Hello everyone,
I am working on a project aimed at reconstructing the RNAseq transcriptome (59 bp, paired-end) to discover new transcripts in mice. I have six different tissues, and for each tissue, I have two WT replicates and two Mutant replicates. I will briefly describe my transcript assembly method.
1- Transcript reconstruction with StringTie
stringtie -p 8 -c 2 -j 2 "$BAM_FILE" -G $GTF_FILE -o "$OUTPUT_GTF"
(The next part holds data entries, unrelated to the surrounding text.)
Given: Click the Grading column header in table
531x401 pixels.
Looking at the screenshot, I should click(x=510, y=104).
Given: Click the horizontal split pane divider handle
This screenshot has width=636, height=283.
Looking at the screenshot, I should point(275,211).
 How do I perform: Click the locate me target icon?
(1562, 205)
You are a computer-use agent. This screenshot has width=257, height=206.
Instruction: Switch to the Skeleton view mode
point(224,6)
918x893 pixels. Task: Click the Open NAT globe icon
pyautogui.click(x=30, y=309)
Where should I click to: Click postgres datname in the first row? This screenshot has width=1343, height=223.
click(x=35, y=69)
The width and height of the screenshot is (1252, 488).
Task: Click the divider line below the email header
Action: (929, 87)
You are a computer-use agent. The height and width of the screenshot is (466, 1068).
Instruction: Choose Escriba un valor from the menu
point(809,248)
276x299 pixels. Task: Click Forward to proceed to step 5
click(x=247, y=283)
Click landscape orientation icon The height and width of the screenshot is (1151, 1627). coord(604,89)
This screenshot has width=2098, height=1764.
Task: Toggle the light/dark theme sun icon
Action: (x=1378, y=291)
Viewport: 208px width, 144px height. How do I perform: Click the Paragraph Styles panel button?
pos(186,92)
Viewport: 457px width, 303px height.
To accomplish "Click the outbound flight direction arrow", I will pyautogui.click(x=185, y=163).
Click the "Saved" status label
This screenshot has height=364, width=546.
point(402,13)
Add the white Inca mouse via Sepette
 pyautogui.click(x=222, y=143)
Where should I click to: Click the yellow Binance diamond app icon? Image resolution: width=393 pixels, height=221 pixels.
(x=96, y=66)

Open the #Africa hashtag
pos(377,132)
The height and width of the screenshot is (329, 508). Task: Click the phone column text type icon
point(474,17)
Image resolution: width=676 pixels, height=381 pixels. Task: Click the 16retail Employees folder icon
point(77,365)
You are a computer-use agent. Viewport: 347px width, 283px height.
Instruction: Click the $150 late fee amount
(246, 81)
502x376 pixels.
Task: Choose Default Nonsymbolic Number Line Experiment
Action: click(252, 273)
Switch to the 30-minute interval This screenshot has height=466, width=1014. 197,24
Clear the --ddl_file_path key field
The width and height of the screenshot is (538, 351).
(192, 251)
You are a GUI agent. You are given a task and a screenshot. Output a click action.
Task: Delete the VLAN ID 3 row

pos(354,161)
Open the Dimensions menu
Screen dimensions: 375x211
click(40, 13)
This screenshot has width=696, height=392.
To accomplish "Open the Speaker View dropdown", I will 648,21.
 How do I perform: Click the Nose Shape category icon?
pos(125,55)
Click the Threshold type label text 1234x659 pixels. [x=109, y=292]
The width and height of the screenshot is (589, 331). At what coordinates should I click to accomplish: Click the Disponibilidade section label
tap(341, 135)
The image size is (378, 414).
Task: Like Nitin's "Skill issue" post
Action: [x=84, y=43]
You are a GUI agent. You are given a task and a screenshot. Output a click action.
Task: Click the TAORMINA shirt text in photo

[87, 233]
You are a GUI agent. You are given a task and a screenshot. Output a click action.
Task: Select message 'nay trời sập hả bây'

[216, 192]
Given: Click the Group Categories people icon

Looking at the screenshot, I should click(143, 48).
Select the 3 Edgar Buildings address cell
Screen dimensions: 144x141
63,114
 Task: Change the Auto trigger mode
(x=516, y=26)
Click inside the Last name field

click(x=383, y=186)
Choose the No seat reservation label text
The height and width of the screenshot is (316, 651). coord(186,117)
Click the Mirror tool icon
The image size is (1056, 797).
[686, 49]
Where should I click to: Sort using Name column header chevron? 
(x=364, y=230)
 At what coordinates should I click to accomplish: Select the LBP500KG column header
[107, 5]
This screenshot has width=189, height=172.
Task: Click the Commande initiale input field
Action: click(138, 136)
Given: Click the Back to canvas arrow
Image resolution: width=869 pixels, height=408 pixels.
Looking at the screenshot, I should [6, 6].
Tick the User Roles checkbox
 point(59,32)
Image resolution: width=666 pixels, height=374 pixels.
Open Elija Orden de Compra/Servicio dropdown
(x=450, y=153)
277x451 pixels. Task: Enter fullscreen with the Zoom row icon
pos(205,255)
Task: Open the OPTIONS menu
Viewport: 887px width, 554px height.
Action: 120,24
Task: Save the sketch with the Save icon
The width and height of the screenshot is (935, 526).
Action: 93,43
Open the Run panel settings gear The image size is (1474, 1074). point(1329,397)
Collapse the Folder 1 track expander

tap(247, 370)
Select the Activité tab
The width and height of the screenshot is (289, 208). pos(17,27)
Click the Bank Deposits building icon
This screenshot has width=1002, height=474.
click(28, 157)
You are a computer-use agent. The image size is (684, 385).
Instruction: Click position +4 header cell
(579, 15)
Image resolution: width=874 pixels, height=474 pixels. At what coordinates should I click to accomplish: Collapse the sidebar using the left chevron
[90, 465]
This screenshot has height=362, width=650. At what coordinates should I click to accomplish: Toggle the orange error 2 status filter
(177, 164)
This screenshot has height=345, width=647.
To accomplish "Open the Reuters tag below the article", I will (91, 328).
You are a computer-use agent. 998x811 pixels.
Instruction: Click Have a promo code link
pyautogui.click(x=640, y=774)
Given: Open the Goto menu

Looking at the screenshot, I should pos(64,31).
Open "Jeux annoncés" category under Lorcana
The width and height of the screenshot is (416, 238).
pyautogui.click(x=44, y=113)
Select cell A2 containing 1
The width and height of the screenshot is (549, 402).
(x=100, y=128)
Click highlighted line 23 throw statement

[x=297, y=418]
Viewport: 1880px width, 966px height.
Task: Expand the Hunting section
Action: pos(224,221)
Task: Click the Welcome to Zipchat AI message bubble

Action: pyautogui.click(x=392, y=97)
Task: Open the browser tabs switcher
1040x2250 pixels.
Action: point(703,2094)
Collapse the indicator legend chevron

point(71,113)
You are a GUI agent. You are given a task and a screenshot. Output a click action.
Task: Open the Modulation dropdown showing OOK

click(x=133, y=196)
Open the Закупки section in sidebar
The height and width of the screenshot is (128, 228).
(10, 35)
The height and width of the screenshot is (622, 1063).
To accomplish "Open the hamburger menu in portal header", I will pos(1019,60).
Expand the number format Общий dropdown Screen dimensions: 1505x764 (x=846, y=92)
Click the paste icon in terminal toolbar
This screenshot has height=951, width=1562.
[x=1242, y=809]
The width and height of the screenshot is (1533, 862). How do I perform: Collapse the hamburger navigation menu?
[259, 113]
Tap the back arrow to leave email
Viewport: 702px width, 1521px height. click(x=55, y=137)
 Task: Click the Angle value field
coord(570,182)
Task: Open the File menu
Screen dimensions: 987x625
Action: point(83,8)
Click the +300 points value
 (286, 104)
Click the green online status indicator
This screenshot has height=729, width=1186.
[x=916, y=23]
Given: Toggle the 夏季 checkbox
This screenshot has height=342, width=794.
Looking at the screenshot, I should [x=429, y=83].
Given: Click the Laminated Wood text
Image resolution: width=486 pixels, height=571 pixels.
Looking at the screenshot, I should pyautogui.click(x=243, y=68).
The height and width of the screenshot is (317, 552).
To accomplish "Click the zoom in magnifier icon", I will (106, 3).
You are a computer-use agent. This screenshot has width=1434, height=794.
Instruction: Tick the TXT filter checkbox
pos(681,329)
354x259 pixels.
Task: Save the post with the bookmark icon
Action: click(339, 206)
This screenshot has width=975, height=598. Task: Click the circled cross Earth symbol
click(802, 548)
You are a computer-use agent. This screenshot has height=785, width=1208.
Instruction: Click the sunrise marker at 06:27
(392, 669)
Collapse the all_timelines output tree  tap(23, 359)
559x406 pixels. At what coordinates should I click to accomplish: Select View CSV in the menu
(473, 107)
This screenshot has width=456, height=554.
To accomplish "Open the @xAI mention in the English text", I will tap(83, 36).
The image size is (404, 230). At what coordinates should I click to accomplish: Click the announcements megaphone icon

2- Merging assembly files with StringTie, with and without using a reference
stringtie --merge -G $GTF_FILE -o $OUT_DIR/assembly_merged.gtf $INPUT_DIR/assembly_Stringtie*.gtf
stringtie --merge -o $OUT_DIR/assembly_merged.gtf $INPUT_DIR/assembly_Stringtie*.gtf
3- Transcript quantification
stringtie -p 12 -e -B $BAM_FILE -G $GTF_merged -o $OUTPUT_GTF
Questions:
- What do you think of this approach? ( Is the method used suitable for discovering new transcripts? Are there any steps or parameters that could be optimized to improve the results?)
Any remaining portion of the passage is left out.